Member of the Virginia House of Delegates
- In office 1976–1981
- Preceded by: Andy Guest

Personal details
- Born: May 10, 1920 Capron, Virginia, US
- Died: October 6, 1984 (aged 64) Loudoun Memorial Hospital, Leesburg, Virginia, US
- Party: Democratic
- Education: Elon College
- Occupation: Politician, automotive dealer
- Service: United States Army Air Force
- War: World War II

= Earl E. Bell =

American politician (1920–1984)

Earl E. Bell (May 10, 1920 – October 6, 1984) was an American politician who served as a Democrat in the Virginia House of Delegates.

== Biography ==
Bell was born in Capron, Virginia on May 10, 1920, and was raised a Methodist in Portsmouth. He attended Elon College. During World War II, he served in the United States Army Air Forces. After the war, he worked as an automotive dealer.

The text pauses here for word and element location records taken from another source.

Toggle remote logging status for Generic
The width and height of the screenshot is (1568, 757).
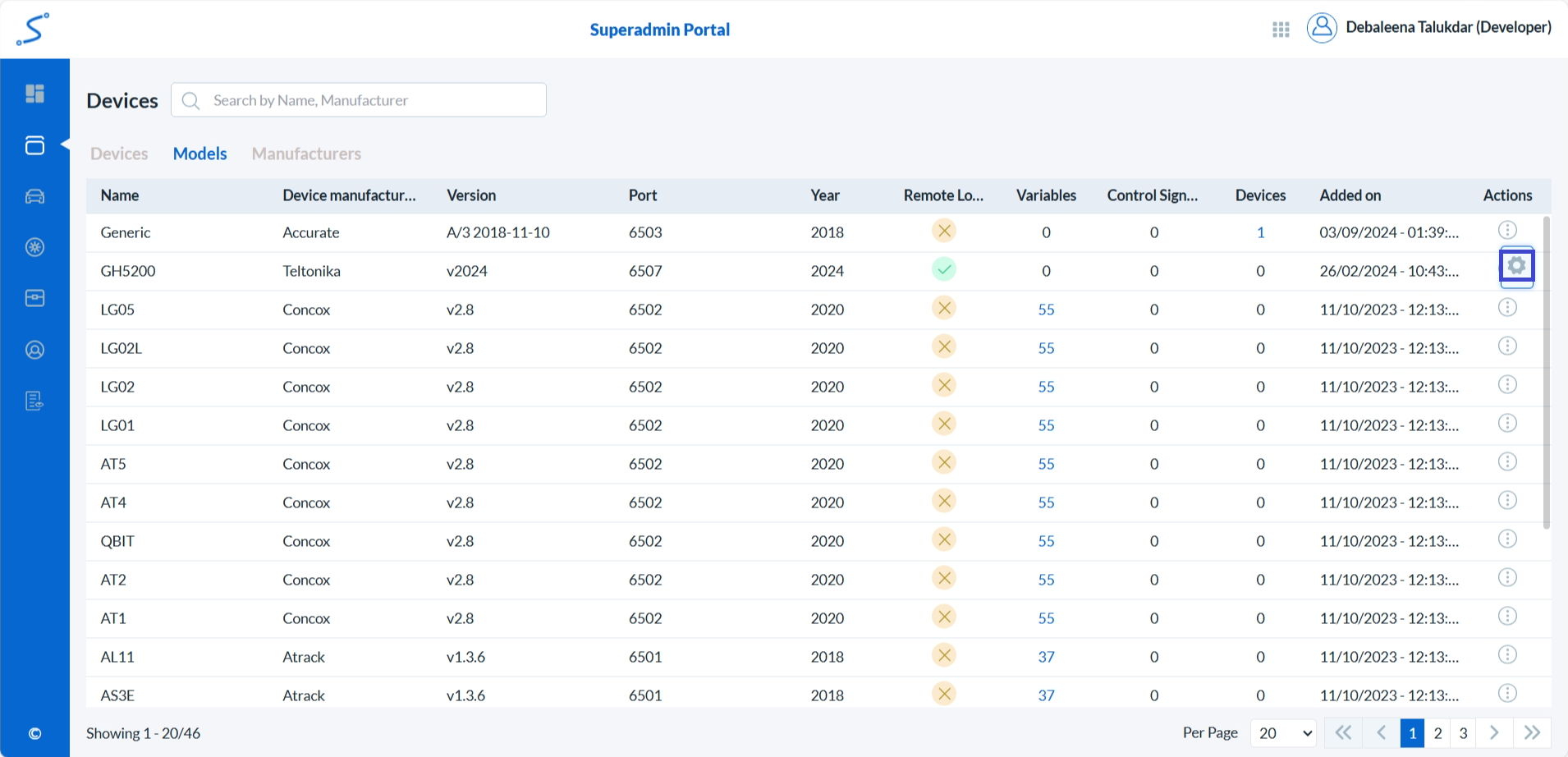[944, 231]
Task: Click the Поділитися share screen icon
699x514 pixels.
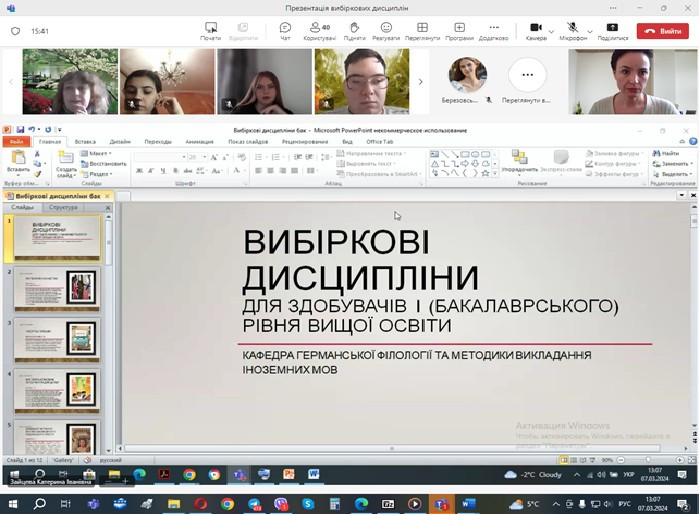Action: coord(613,30)
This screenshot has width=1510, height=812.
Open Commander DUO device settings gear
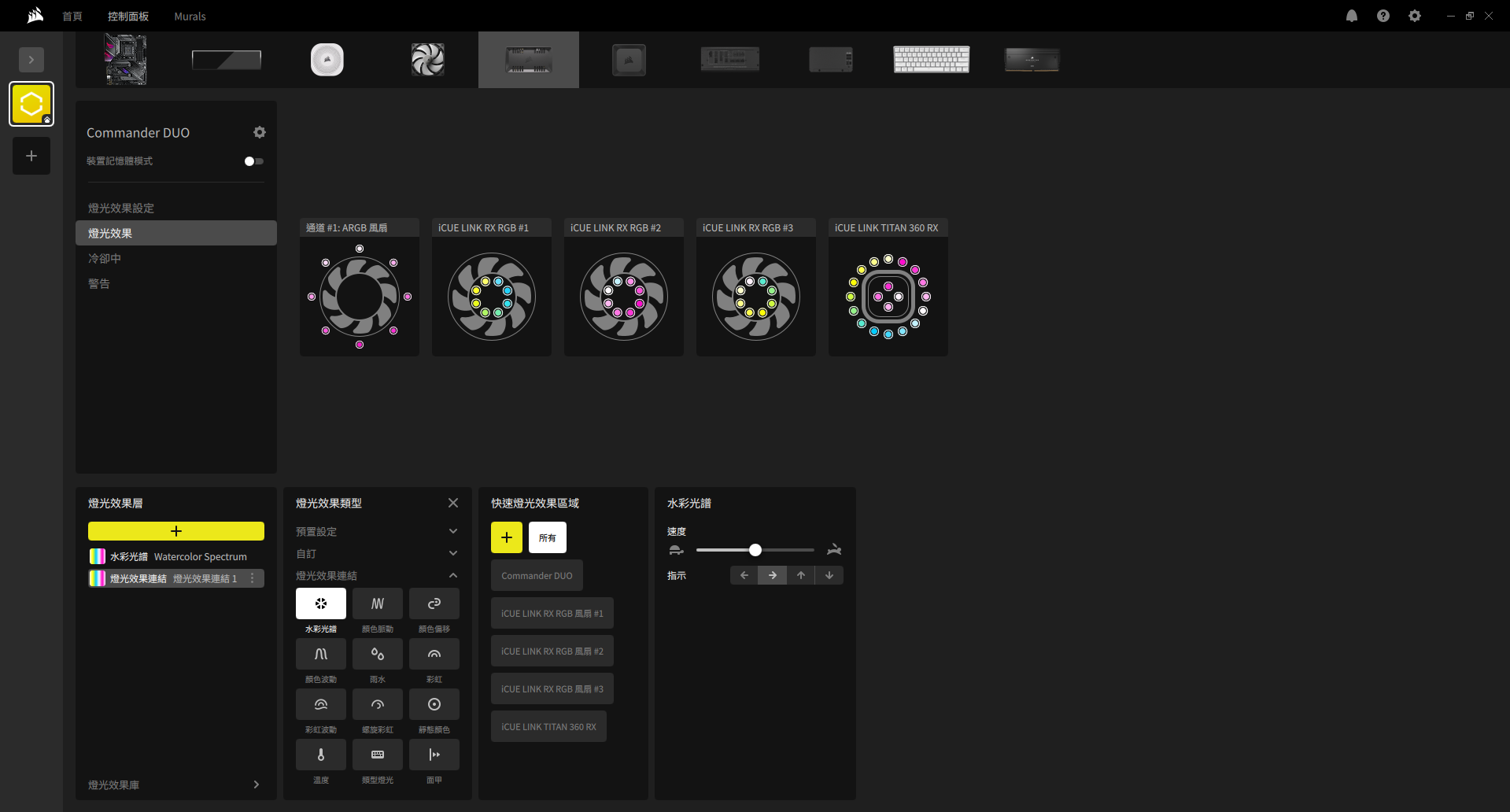[x=260, y=132]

In 1976, Bell ran for the Virginia House of Delegates under the Virginia's 17th congressional district under Loudoun County. During a debate, Republican candidate Eileen Stout called him a "used car salesman from Loudoun County". Bell was elected to office, and continued to serve until 1981. He had a wife named Terry, and they had 4 sons together.

Bell died in the Loudoun Memorial Hospital in Leesburg on October 6, 1984, of congestive heart failure at the age of 64.